Start of SUPPLIED DATA
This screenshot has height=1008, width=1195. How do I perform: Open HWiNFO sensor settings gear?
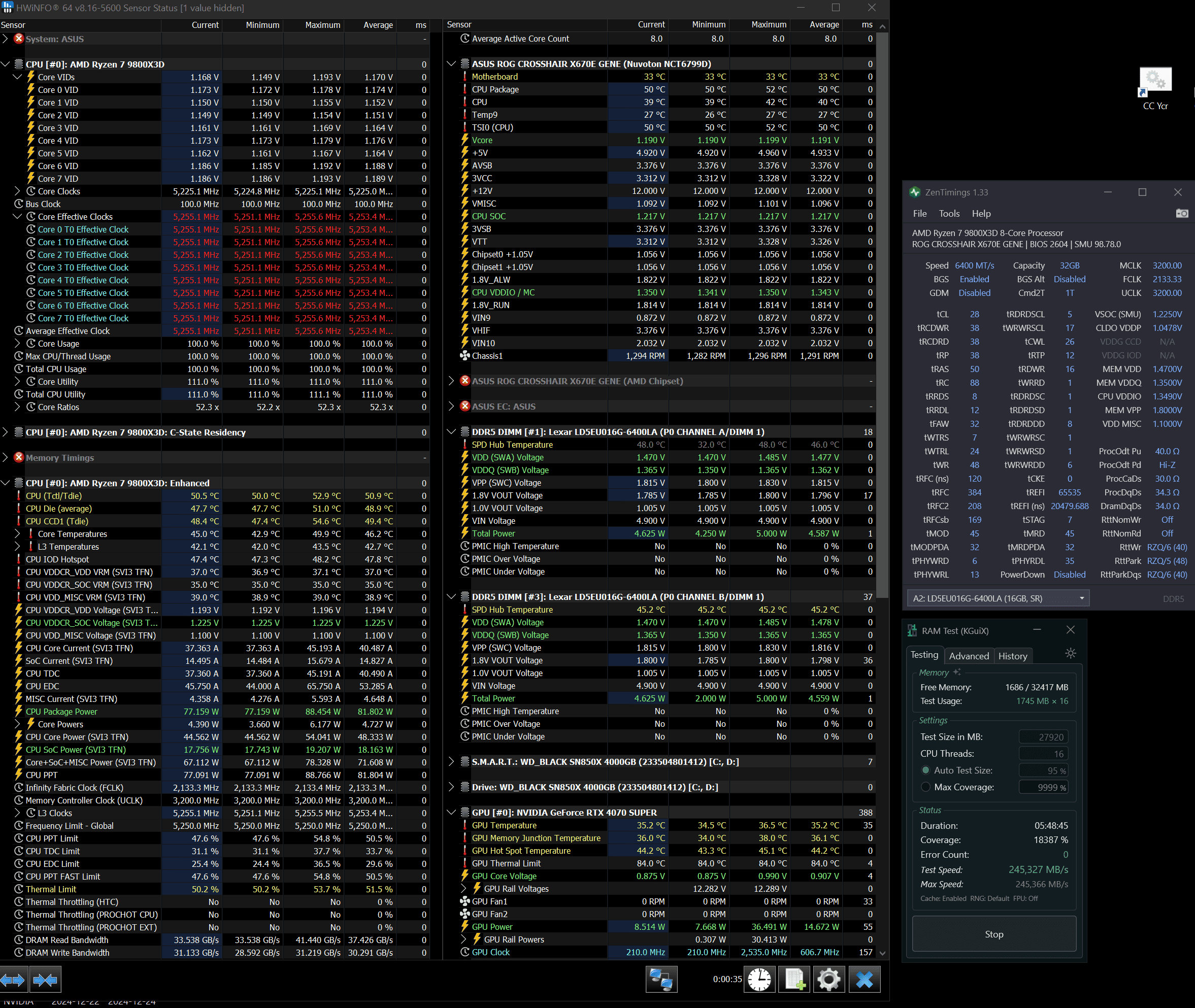(828, 980)
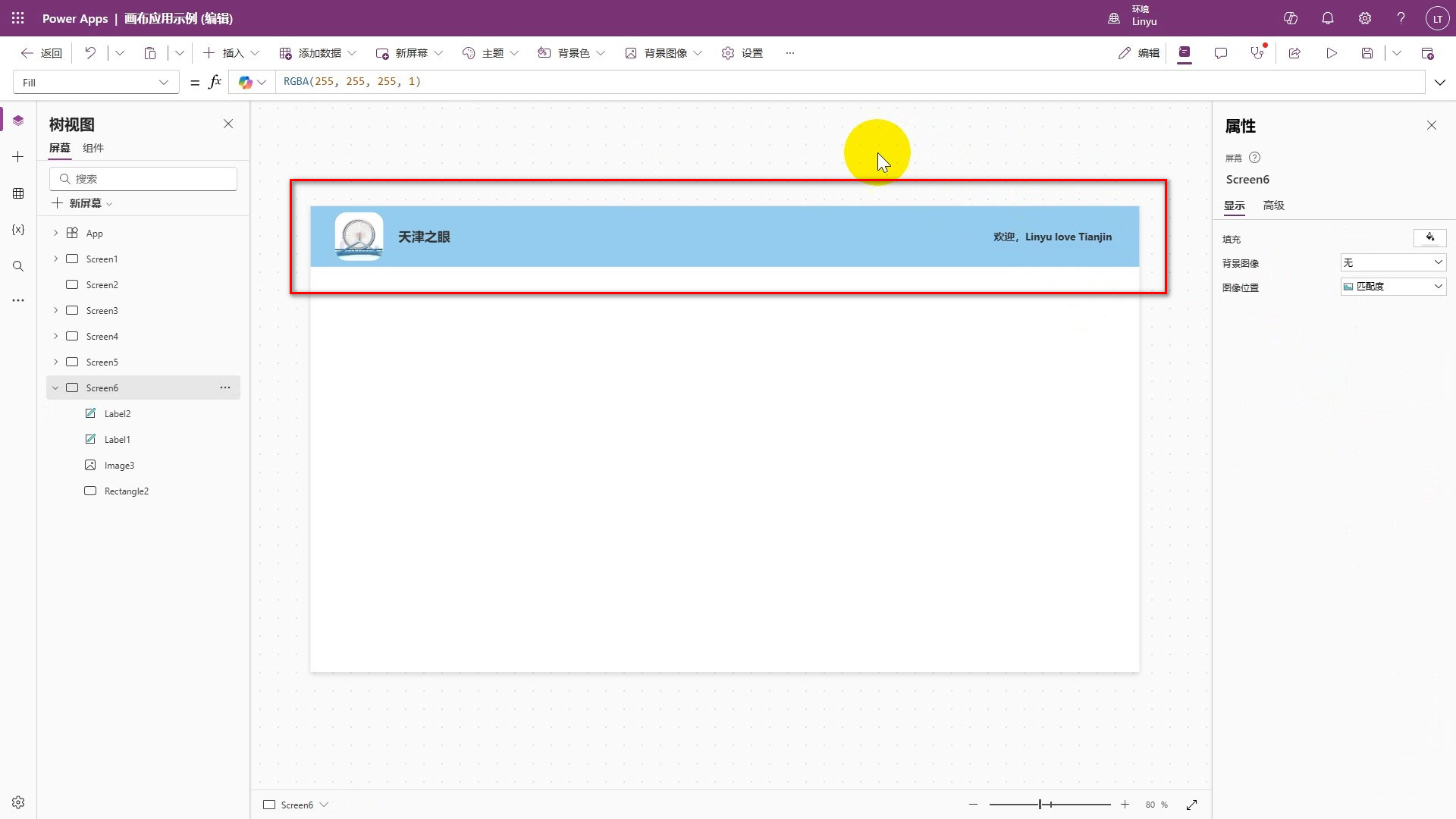Open the 背景图像 property dropdown set to 无
The image size is (1456, 819).
tap(1393, 262)

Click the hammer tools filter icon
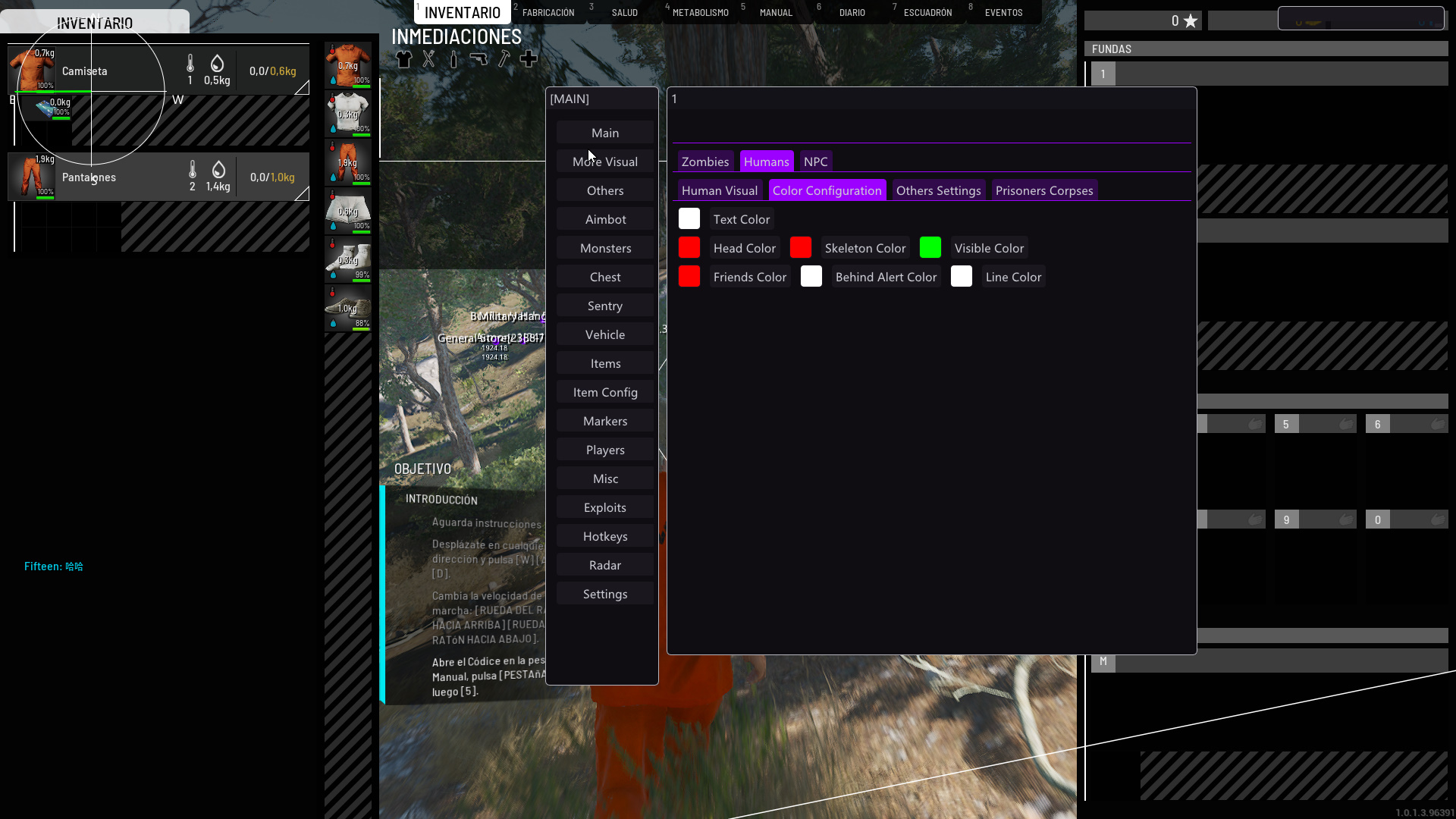(x=504, y=59)
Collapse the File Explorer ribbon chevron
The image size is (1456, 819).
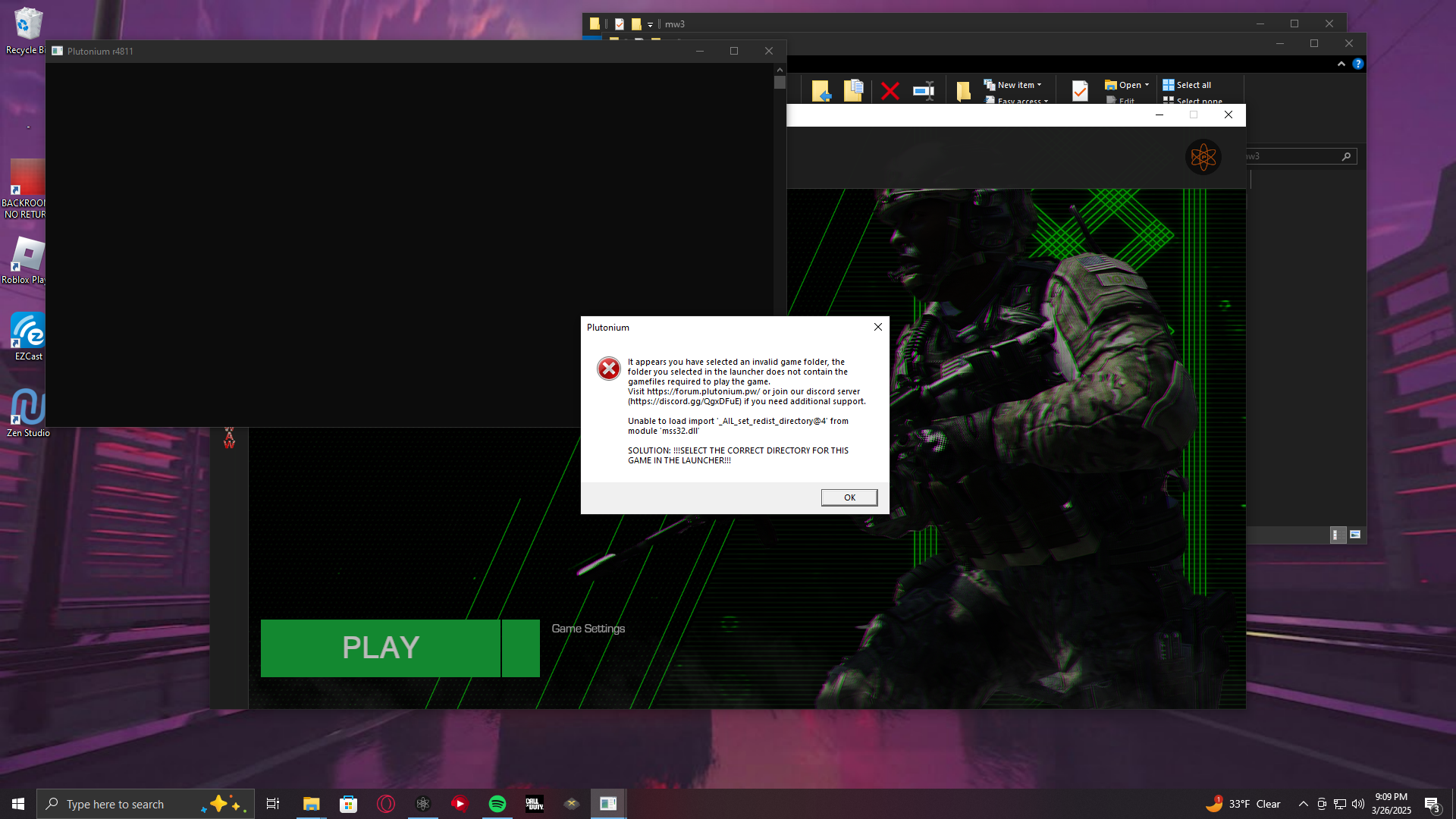(1341, 64)
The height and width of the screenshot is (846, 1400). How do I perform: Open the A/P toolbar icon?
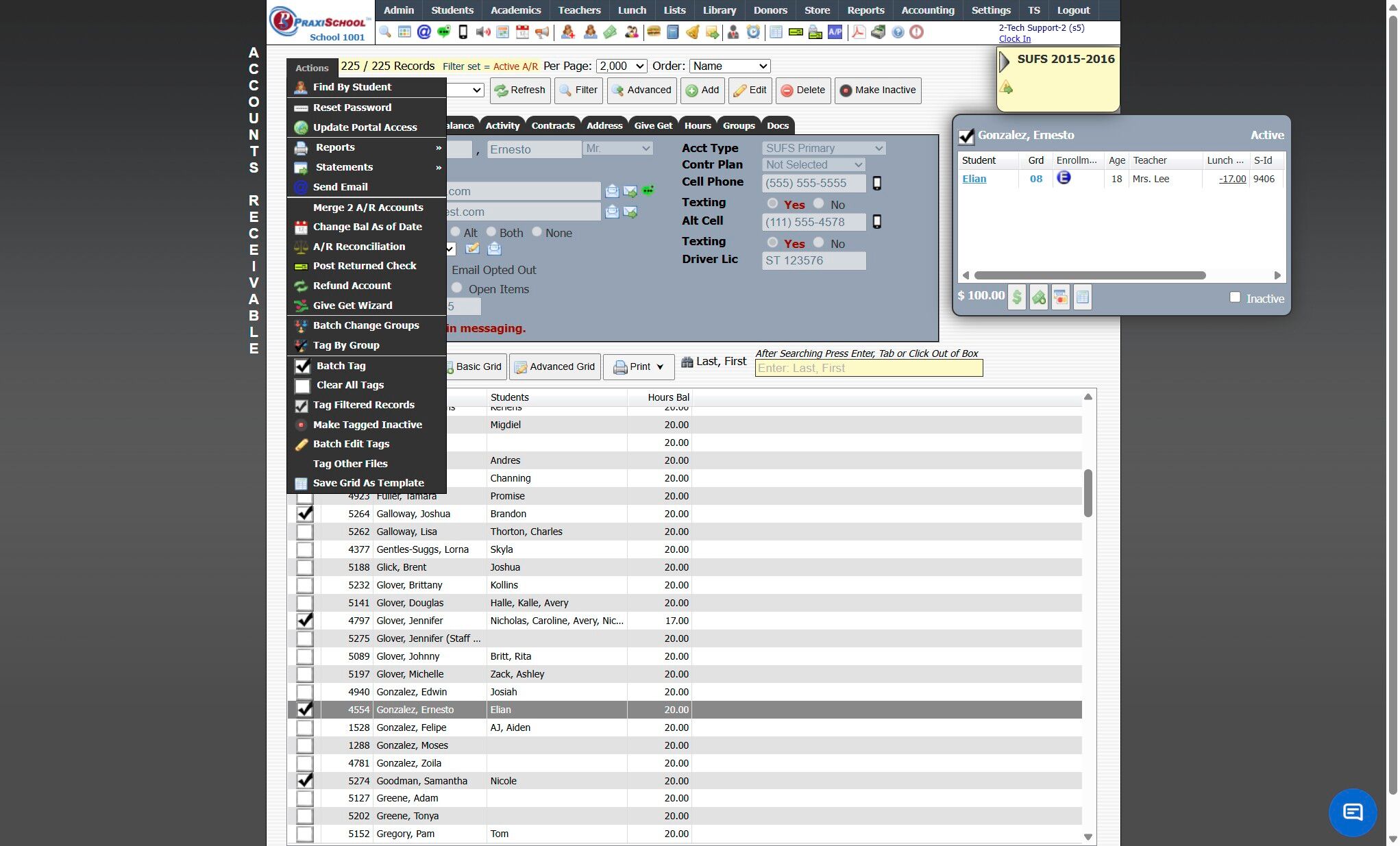(x=835, y=32)
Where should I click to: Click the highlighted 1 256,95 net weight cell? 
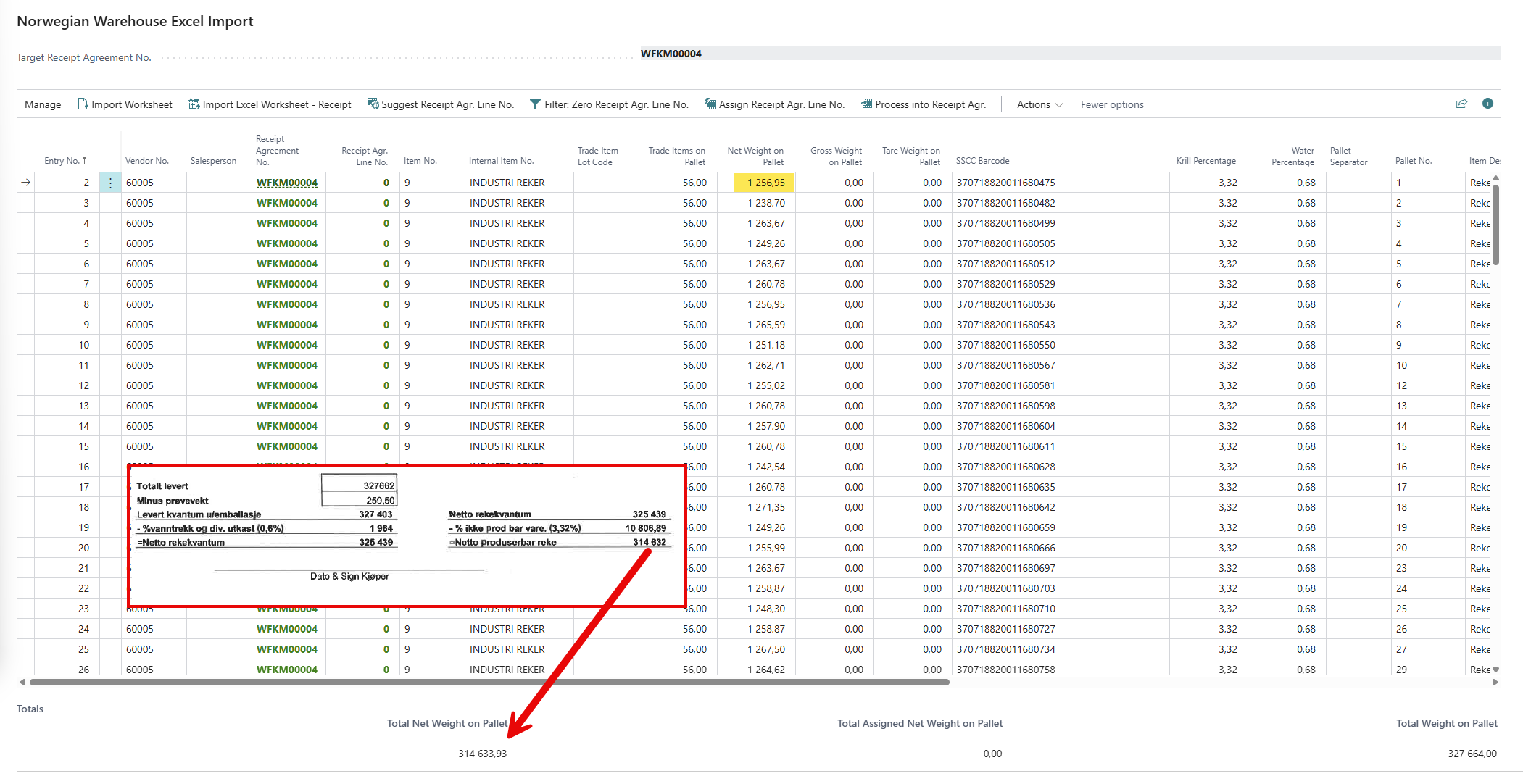(x=764, y=183)
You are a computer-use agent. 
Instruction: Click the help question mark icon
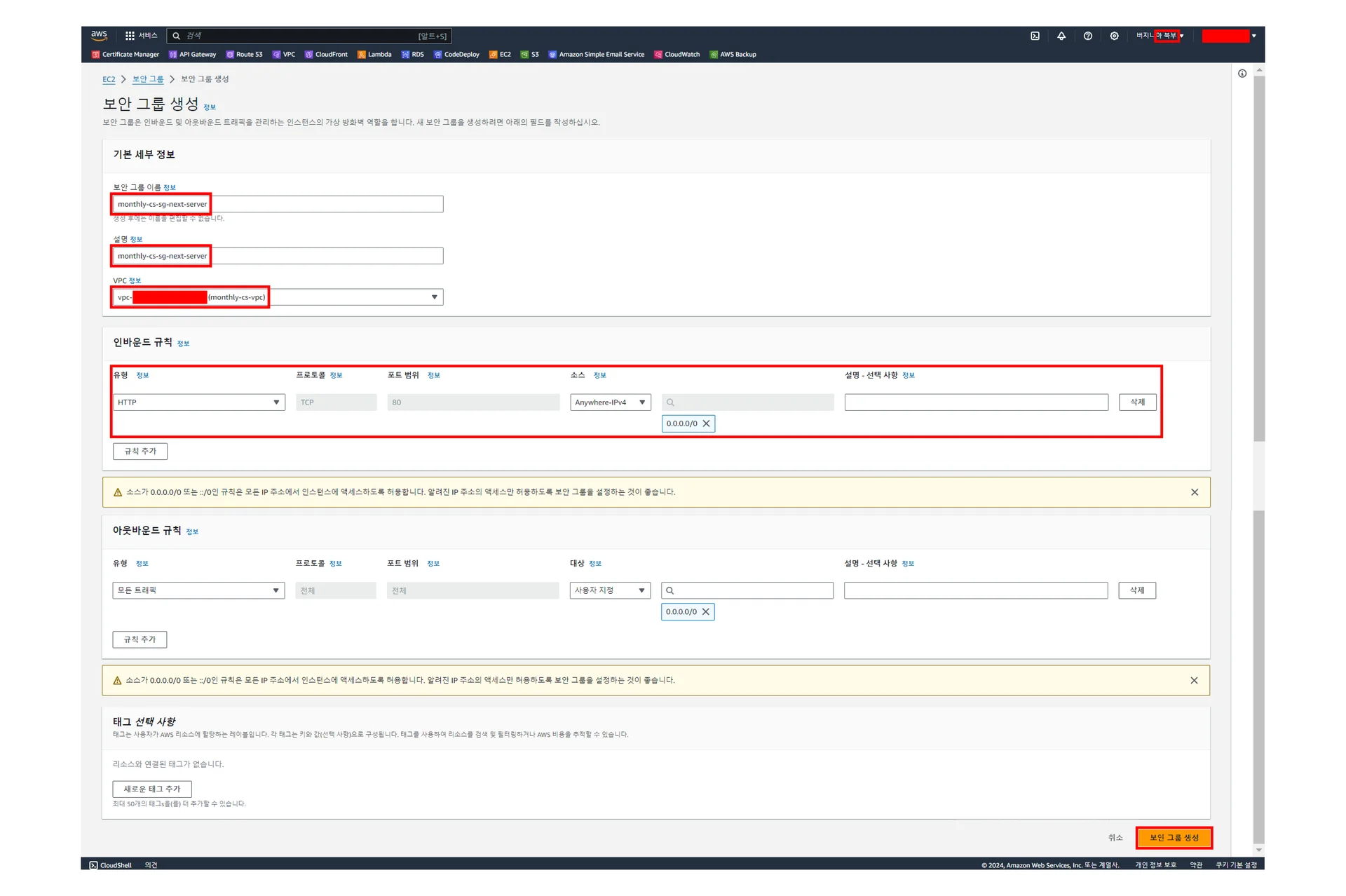1087,36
End of SUPPLIED DATA
# WORK TO BE COMPLETED:
Make an exact copy of the lines above, starting at the line that contains "Where should I" and running through the final line of the entries. Omit the pictures.

# RESPONSE AREA:
Where should I click to: Click the highlighted 1 256,95 net weight cell? 
(x=764, y=183)
You are a computer-use agent. 
Instruction: Click the help question mark icon
1087,36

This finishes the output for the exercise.